“İnkılaplar Ne Zaman Niçin İflas Etti?”
Gökhan Göbel’in 26 Şubat 2019 tarihli bu başlıklı yazısının birkaç yerinden yapacağım alıntılamalar oluşturacak bu yazıyı.
“Sabahattin Ali 1928’de tahsil için trenle Almanya’ya giderken onu yolcu etmeye gelen Pertev Naili Latin harfleriyle neşredilen ilk gazetelerden birini uzatıp “bunu sakla yüz yıl sonra çok değerli olacak” demiş. Sabahattin Ali de gülerek “tabii harf inkılabı başarılı olursa” diye cevap vermiş. Sınıf Bilinci mecmuamızın ilk sayısında Nazım Hikmet’in Kemal Tahir’e 1941 yılında gönderdiği mektuptan bir iktibas (alıntı) neşrettik. Nazım Hikmet bu mektuba şöyle başlıyor: “arzuyu umumi üzerine eski harflerle mektup yazmaya başladım.” Bu cümle harf inkılabının iflas beyannamesidir. Mektubun tarihi 1941. Harf inkılabının üzerinden tam 13 sene geçmiş. Dünya, Türk milletinin Alman Harbi olarak adlandırdığı İkinci Dünya Savaşı’nın içinde. Türkiye savaşa sokulmamış. Mektubu yazan Nazım Hikmet gönderdiği kişi Kemal Tahir. Nazım Hikmet’ten mektuplarını eski harflerle yazmasını isteyen “umum” ise Türkiye’deki aydınlardır.
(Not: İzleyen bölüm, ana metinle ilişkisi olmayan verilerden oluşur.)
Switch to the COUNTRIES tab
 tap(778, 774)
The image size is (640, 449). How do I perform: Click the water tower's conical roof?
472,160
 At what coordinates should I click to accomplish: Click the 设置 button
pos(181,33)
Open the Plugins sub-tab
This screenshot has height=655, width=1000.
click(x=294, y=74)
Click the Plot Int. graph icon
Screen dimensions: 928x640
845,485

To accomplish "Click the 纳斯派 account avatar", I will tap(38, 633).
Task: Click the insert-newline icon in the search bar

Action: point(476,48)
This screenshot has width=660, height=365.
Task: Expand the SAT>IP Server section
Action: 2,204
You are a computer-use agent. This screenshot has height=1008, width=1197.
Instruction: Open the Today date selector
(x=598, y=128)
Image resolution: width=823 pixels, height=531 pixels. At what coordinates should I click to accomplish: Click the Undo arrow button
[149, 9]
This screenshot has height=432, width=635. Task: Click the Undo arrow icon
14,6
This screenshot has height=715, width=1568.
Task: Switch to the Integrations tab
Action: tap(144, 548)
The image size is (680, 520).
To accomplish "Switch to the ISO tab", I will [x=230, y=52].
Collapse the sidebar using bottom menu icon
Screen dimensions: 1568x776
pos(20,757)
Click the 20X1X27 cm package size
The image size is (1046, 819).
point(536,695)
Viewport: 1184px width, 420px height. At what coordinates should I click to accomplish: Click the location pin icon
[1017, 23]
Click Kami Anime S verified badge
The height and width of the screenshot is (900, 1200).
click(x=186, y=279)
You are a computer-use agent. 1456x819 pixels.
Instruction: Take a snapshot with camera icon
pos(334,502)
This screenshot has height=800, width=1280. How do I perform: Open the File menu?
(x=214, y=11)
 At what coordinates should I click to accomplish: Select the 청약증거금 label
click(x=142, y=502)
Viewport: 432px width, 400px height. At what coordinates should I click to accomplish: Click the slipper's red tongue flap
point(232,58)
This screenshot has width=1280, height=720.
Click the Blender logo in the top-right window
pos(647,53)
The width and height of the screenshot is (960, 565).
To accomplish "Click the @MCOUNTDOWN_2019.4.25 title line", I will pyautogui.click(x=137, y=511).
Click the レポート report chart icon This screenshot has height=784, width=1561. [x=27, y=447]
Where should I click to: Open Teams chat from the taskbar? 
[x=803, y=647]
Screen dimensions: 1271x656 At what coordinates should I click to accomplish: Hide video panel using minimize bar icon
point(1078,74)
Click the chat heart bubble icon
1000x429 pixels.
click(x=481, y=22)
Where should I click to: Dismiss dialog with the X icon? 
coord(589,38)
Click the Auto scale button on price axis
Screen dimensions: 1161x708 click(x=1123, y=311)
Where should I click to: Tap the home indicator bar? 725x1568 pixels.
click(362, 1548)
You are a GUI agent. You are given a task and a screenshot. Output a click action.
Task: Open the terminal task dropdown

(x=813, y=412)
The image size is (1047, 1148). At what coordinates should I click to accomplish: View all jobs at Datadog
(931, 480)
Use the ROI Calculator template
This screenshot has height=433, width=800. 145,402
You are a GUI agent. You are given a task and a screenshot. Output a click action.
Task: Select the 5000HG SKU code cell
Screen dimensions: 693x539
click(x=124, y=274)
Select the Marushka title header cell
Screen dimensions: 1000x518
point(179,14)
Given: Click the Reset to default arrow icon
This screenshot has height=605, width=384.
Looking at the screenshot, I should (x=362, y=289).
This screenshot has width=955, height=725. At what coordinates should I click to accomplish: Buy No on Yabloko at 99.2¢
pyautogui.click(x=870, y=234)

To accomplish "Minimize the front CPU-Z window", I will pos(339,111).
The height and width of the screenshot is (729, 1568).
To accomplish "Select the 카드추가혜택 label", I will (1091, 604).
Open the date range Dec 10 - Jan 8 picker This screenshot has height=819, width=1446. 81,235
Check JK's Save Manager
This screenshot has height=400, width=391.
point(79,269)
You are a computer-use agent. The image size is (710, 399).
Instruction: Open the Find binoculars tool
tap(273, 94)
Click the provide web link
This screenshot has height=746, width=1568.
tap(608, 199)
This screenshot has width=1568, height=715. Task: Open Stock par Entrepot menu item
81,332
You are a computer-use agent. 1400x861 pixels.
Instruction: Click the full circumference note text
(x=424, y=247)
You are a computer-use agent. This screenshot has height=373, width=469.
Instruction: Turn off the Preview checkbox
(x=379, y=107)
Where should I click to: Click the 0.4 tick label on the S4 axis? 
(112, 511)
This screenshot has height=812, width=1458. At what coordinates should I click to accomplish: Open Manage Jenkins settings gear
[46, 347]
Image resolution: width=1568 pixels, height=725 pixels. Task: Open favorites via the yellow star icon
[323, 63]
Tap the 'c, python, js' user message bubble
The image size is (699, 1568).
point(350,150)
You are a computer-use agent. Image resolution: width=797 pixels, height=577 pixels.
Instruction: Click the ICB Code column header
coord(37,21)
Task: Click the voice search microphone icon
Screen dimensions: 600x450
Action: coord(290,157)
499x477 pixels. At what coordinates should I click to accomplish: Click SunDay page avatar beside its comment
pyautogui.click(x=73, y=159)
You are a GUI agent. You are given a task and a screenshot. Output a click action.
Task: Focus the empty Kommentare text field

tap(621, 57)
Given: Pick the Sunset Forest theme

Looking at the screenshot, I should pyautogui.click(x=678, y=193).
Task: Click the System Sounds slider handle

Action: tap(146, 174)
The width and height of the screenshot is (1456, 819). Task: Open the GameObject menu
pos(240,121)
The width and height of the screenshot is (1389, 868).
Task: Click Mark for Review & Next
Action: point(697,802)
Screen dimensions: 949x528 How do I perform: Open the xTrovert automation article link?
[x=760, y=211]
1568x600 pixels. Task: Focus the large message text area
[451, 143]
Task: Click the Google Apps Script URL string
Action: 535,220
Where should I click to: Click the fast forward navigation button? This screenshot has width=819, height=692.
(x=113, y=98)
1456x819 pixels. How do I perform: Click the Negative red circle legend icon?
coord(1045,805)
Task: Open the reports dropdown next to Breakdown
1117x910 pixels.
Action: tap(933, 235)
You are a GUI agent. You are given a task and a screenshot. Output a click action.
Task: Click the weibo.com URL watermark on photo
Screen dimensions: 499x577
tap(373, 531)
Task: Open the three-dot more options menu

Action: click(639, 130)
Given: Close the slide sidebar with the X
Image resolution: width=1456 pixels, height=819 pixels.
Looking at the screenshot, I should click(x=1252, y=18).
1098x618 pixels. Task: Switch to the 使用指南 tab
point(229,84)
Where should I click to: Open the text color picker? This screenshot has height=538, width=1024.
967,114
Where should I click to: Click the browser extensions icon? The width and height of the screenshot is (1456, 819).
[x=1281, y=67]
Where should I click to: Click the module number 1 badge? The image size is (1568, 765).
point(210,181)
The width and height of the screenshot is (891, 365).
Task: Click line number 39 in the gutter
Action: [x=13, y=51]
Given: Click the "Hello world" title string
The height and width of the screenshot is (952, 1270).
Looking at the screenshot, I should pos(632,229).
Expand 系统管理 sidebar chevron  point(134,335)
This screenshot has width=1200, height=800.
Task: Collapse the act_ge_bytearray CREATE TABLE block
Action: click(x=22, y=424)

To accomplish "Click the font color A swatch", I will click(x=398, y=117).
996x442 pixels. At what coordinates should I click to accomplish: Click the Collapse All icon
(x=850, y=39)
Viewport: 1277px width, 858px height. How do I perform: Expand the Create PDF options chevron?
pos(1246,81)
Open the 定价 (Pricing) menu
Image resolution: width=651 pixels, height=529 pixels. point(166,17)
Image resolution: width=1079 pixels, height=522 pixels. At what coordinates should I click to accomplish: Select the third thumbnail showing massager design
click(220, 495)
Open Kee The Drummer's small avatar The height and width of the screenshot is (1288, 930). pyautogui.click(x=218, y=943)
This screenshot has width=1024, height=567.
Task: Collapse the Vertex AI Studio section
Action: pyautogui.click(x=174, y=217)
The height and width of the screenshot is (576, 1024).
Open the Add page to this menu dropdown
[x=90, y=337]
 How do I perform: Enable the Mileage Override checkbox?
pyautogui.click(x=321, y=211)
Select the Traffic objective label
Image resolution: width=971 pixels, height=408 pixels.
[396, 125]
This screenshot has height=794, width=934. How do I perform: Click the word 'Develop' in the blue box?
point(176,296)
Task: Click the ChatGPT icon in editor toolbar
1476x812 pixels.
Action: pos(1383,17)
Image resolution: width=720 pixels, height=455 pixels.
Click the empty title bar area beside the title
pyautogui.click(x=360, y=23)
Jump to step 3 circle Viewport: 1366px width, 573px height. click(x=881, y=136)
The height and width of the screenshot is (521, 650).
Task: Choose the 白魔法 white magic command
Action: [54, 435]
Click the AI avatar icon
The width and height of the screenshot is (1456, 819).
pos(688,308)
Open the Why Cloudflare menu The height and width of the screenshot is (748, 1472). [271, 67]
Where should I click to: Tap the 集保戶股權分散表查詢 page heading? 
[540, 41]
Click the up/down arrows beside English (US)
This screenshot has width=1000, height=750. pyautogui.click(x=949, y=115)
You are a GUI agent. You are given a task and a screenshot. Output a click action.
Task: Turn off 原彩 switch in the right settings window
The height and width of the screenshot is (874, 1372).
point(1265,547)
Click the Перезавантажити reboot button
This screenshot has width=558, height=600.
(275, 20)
2 İkincikanun 1941, Perşembe Kardeşim Kemalciğim, Arzuyu umumi üzerine eski harflerle mektup yazmaya başladım. Bu kısmi irticamı Cenabı Hak af buyursun. Eski harfleri o kadar unutmuşum ki her kelimeyi yazarken şöyle bir durup dinleniyorum. Zaten eskiden de imlam pek ahım şahım değildi. Şimdi şah iken şahbaz olmuş. Ama belki yeni harflerle okumak eski harflerle okumaktan daha kolaydır. Ve benim yeni harflerim de hüsnü hat cihetinden bir faciadır. Bu suretle kıraati (okumayı) kolaylaştırmış olurdum.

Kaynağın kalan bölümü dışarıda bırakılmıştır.